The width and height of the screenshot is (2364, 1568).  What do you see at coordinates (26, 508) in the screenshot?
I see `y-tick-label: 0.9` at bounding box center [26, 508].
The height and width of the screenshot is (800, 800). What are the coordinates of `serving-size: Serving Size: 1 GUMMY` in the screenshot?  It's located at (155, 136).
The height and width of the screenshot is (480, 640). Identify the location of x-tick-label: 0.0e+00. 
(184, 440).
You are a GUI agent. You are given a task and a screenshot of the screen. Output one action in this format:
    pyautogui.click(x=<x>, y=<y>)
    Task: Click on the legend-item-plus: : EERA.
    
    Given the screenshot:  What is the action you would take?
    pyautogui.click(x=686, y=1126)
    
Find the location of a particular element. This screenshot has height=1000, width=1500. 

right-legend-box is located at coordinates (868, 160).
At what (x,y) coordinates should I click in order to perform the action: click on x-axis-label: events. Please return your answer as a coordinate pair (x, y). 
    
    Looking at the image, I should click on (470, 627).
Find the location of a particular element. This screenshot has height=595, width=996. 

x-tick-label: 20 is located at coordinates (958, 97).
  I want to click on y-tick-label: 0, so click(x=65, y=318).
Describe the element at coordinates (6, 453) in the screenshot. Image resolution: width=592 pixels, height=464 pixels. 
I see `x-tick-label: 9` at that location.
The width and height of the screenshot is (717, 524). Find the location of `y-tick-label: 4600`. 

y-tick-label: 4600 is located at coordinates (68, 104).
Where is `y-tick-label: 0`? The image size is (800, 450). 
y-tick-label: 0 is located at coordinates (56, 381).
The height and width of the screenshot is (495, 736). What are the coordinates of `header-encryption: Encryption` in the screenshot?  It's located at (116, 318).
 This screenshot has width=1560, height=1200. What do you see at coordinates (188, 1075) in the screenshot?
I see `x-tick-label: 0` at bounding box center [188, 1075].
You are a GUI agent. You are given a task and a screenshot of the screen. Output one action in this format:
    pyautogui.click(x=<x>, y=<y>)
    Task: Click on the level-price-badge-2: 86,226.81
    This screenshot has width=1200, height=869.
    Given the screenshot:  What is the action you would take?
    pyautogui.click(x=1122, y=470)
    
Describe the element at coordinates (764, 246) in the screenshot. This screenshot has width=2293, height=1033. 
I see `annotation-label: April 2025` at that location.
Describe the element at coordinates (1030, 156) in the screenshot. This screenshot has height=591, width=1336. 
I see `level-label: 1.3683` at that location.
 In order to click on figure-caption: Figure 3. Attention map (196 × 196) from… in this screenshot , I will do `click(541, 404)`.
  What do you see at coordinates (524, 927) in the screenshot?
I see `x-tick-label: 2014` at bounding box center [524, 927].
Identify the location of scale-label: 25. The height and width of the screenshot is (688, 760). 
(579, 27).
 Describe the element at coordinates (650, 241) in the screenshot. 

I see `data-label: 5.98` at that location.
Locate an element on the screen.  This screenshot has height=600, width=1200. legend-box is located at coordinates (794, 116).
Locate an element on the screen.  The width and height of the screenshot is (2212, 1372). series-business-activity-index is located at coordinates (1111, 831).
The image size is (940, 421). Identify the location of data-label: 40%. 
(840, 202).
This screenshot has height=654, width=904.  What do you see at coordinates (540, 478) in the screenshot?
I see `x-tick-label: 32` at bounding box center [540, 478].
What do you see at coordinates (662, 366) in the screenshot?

* * * *

| Exercise aim |
Can you output the lines between the one holding "I want to click" and the one holding "y-tick-label: 0 is", inclusive, and nothing else?

| Answer |
  I want to click on y-tick-label: 0, so click(x=65, y=318).
Describe the element at coordinates (6, 453) in the screenshot. Image resolution: width=592 pixels, height=464 pixels. 
I see `x-tick-label: 9` at that location.
The width and height of the screenshot is (717, 524). Find the location of `y-tick-label: 4600`. 

y-tick-label: 4600 is located at coordinates (68, 104).
Where is `y-tick-label: 0`? The image size is (800, 450). 
y-tick-label: 0 is located at coordinates (56, 381).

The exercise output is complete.